Like many industry observers, Glascock has been sorely disappointed by the industry’s unwillingness to adopt new processes.
But it’s easy to see why. Rarely does new technology behave in quite the way its vendors propose. There are always teething problems – and when you are making a product with pretty slim margins, why complicate matters and make them worse? If this process is to be adopted then it has to slip into the existing battery line – not result in the old one being torn up. And the idea is simple enough. Take the book mould grids, expanded strip, stamped strip or whatever, and simply coat them with a layer of lead dioxide.
It’s simple really. Lead dioxide is electrically conductive, it can be deposited electrochemically and it provides the perfect priming layer prior to pasting, all the while providing a corrosion barrier with perfect columnar crystallography.

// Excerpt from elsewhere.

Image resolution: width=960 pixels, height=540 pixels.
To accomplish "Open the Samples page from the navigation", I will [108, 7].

And bench scale tests have shown that lead dioxide cleaned and plated grids survive a lot longer than non-coated ones. At the same time the formation time is decreased, the lead content in the calcium grid is reduced by up to 30%, and the manufacturer can tailor his grid to whatever surface form he wants. At last, designer grids!
So it’s a good idea? Well, in theory yes… that is if no-one else has invented it before you have applied to the patent office. And last October, Glascock thought he was looking defeat in the face. It turns out that another interested party had come up with the same idea, but only in theory. But they had no practical process to achieve this ‘lead into gold’ alchemy. Enter Glascock stage right. A process that represents a completely new direction for grid surface design that actually has a payback, and a significant one at that! And it is faster than you may think.

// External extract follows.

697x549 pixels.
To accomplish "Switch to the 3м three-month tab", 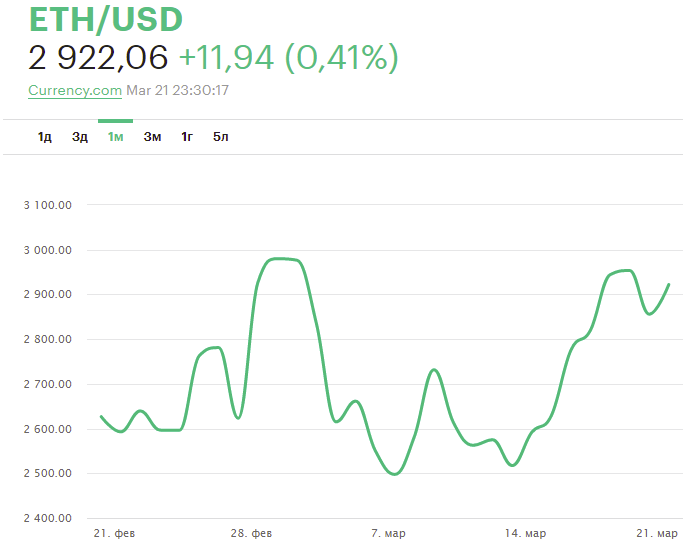I will click(152, 137).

But hold on. It’s not only me that’s arrived in Chattanooga. There’s the Winter issue of BEST and I gently lead him to the article on page 23 – Faradaic deposition of electroformed grids. It turns out Glascock had met Hans Warlimont in Rome in 2002, a memorable conference for all of us. But he’d lost contact. “You’ve simply got to meet him again,” I suggested. Warlimont called me back on my cellular (I have the bill!!!) and 20 minutes later Glascock was booking flights to Dresden.
Ten days later Glascock e-mailed me with the news that he and DSL Dresden had come to a preliminary agreement to co-operate on the development of a cast grid coating system, initially with a customer’s strip processing system, to be developed in the near future. The system can be used to process the manufacturer’s expanded metal, stamped or book mould cast grids now being used in the battery with drastically enhanced or shall we say PERFECT PLATE to order crystallography and chemical composition.
The marriage of the two processes optionally adds the DSL lead deposition technology for grid corrosion protection to the mix to enable the manufacturer to ‘Have it your own way’. Less lead in VRLA, faster formation, better active material adhesion, much improved corrosion control and, to top it all off, a method to achieve these illusive traits. This new process combines the Glascock method of stripping lead oxide and plating lead dioxide with DSL Dresden’s lead or lead tin electrodeposition technology into one machine. The result is a perfect bridge between the base lead alloy grid and the active material. The grid corrosion issues for new continuous processing systems can now be washed down the drain. Paste adhesion and electrical continuity problems as well as the ritual overcasting of VRLA are flushable. Now that spells relief!
Now all we need to do is utilise Pat Mosely’s lead dioxide paste doping techniques and we will all have another 150 years to analyse how to make it just a little better!
BEST has a new function in the world… not so much a trade magazine, more a marriage bureau!